▶ [Interface element records]:
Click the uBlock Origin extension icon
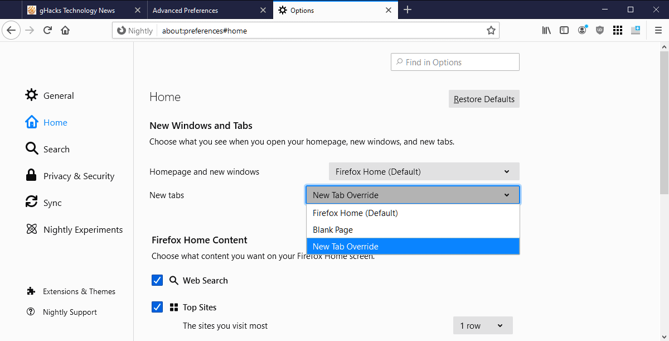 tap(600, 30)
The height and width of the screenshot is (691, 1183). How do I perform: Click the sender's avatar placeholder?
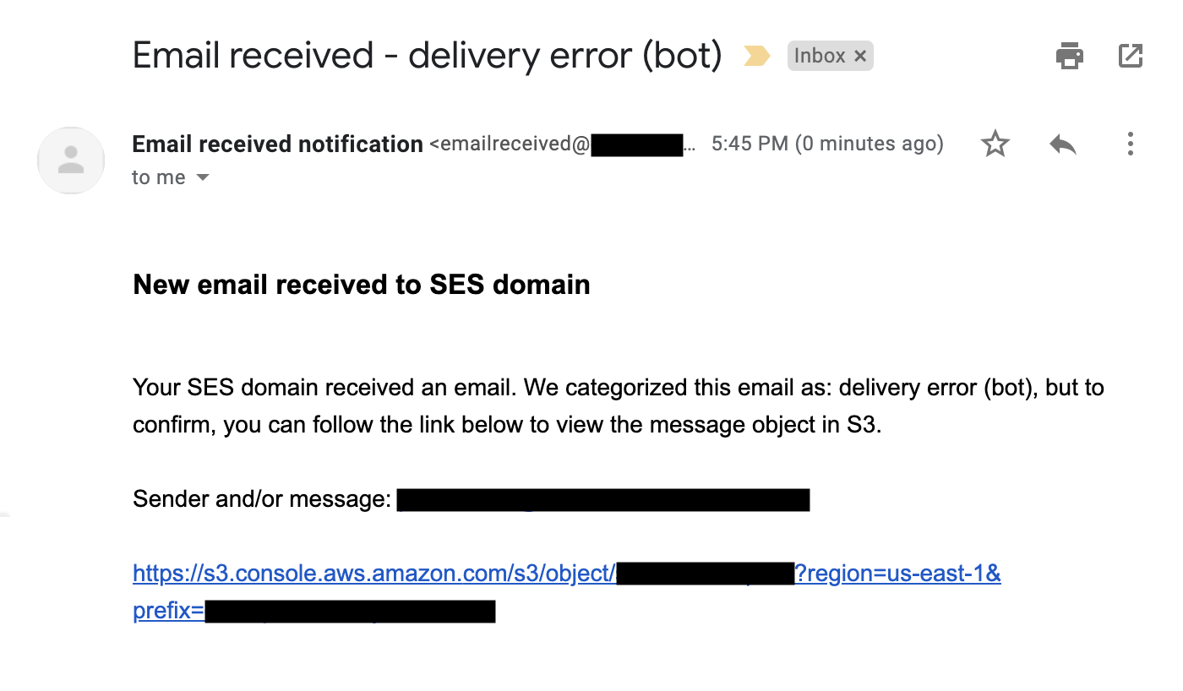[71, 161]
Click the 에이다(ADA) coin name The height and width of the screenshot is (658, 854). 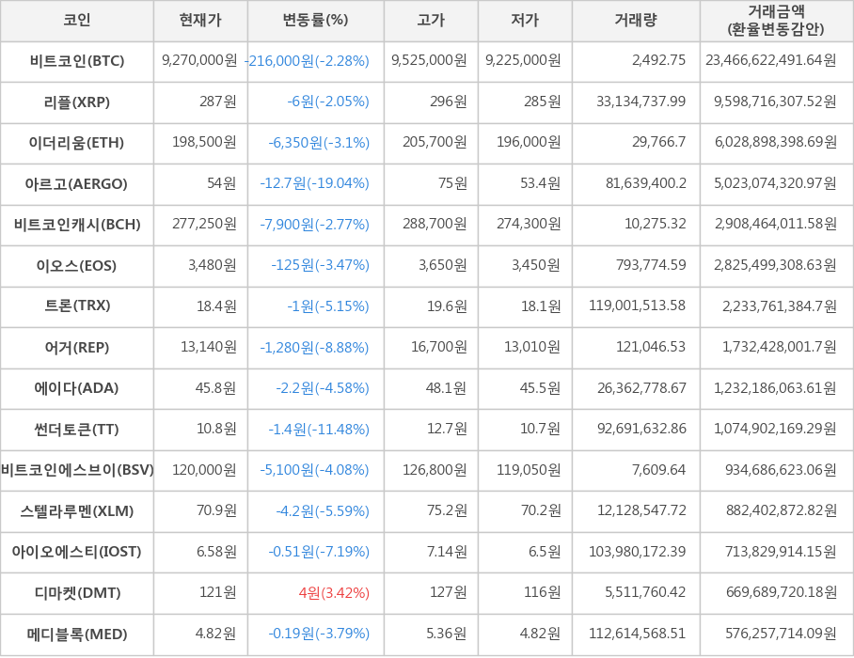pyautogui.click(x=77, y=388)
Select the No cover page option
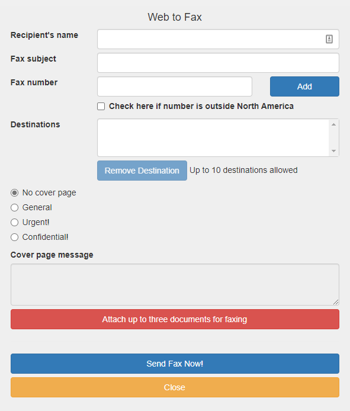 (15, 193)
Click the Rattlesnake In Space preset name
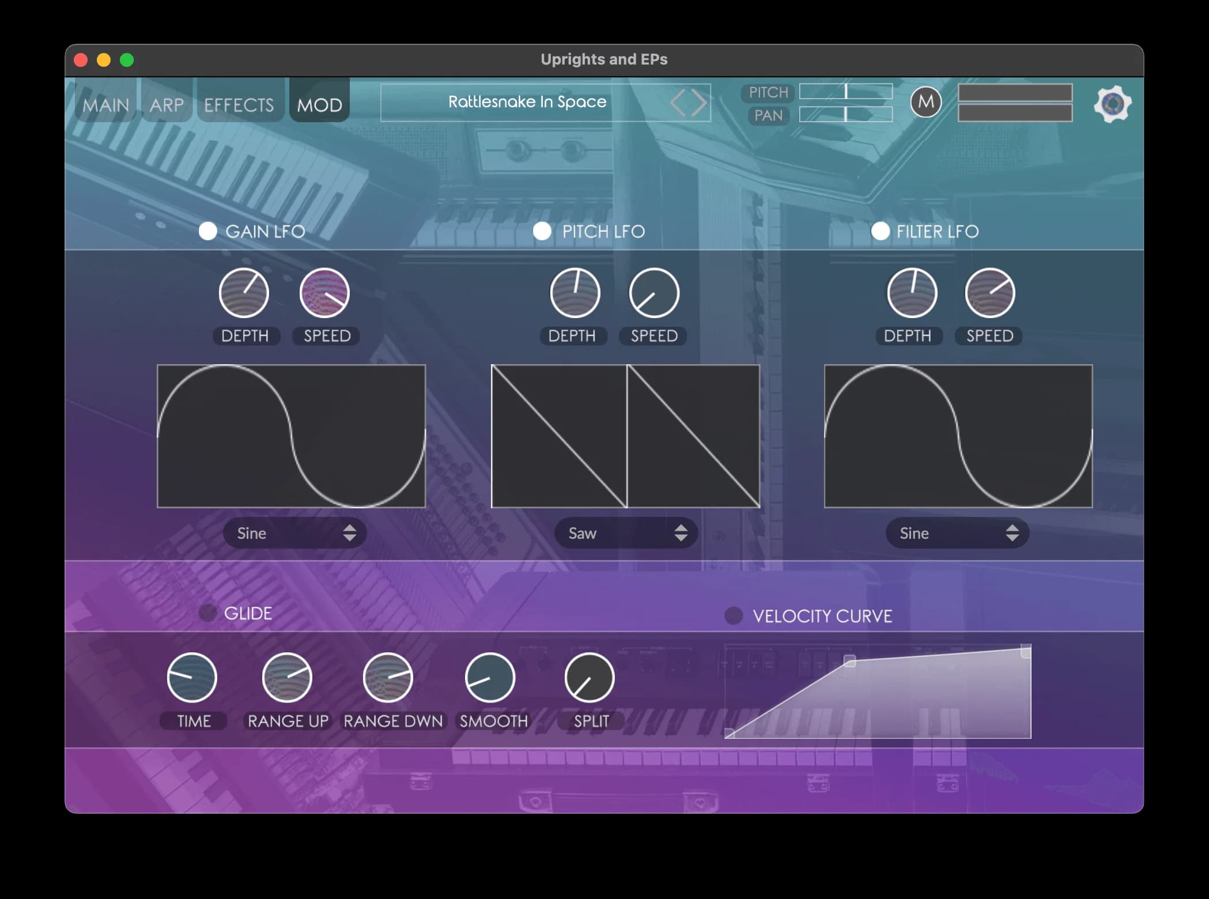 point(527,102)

--

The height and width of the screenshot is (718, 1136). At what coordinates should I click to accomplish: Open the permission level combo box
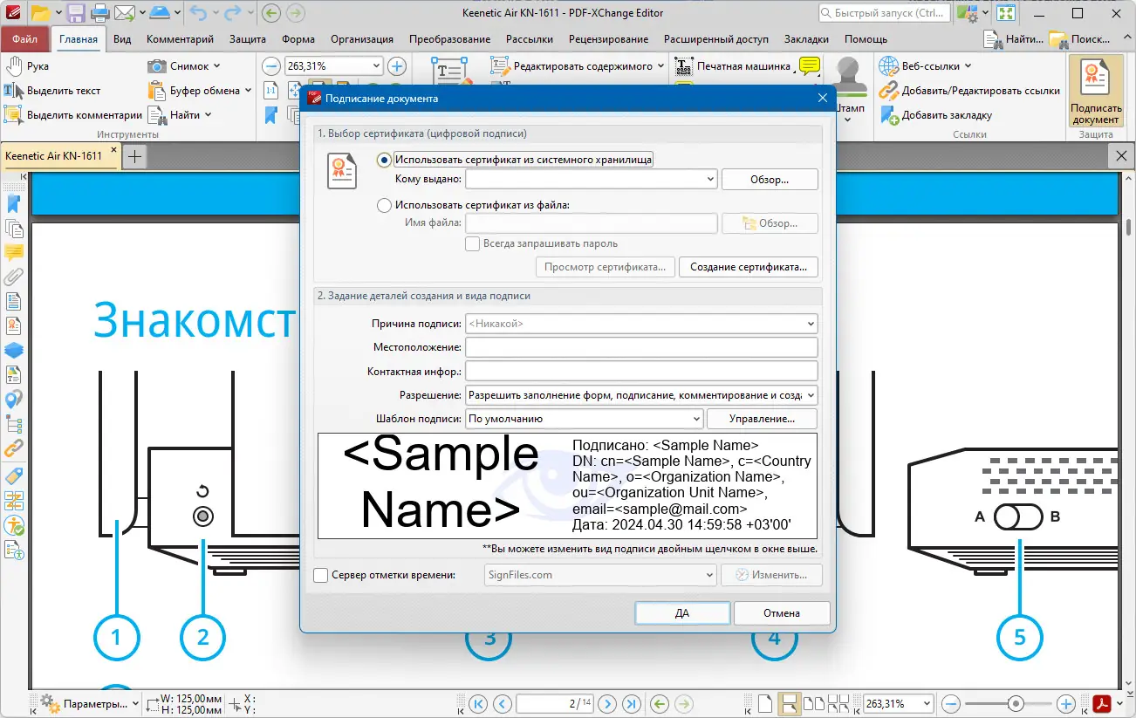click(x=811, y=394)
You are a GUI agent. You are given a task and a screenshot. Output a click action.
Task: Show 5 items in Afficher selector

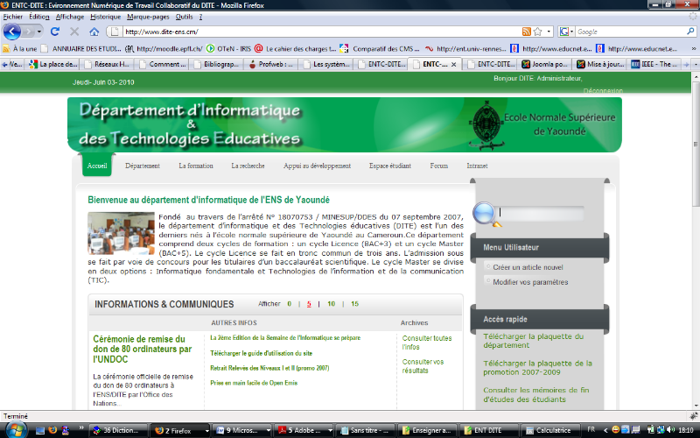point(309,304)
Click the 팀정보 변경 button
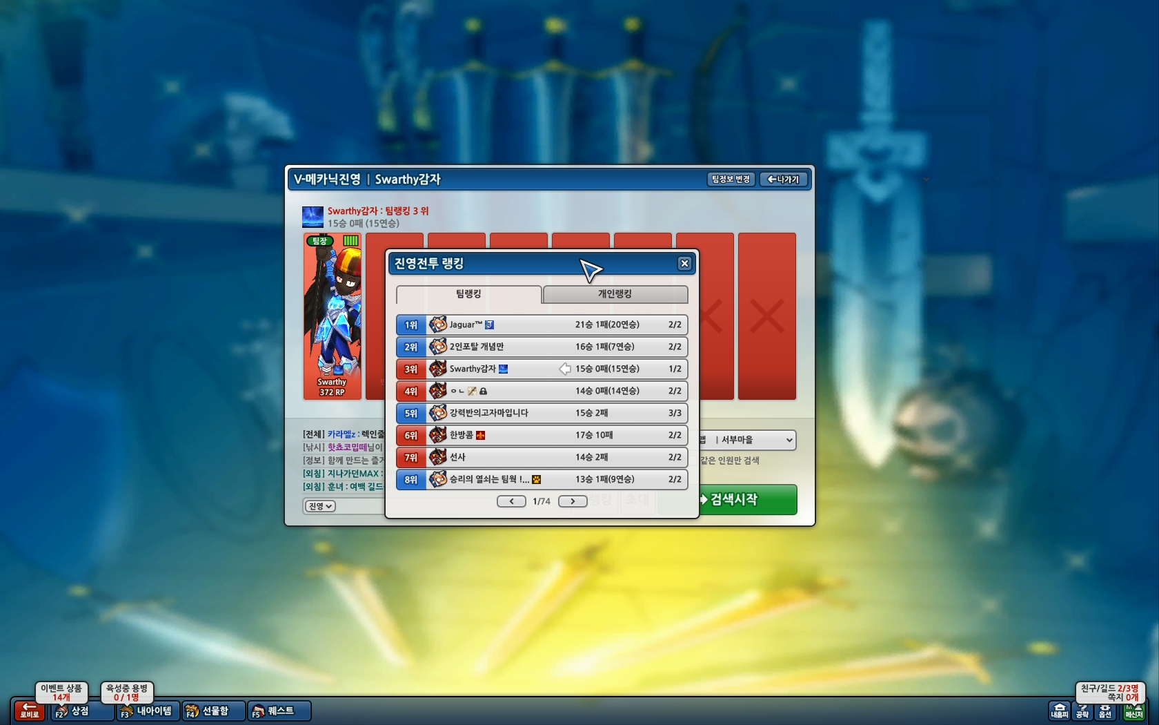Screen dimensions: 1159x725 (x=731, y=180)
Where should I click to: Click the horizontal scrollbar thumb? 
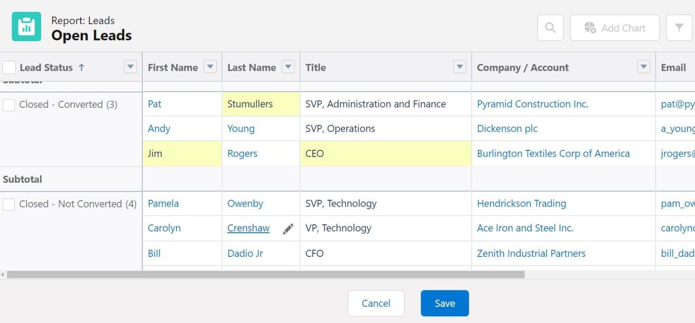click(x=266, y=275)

▶ [WORK REQUIRED]: Please rewrite the part of the items that opens with the line containing "Where should I" and closes with the line containing "click(x=266, y=275)", switching "horizontal" to "vertical" and keeping everything else the same. Leave the pictures out of your answer.

▶ [COMPLETE RESPONSE]:
Where should I click to: Click the vertical scrollbar thumb? 
click(x=266, y=275)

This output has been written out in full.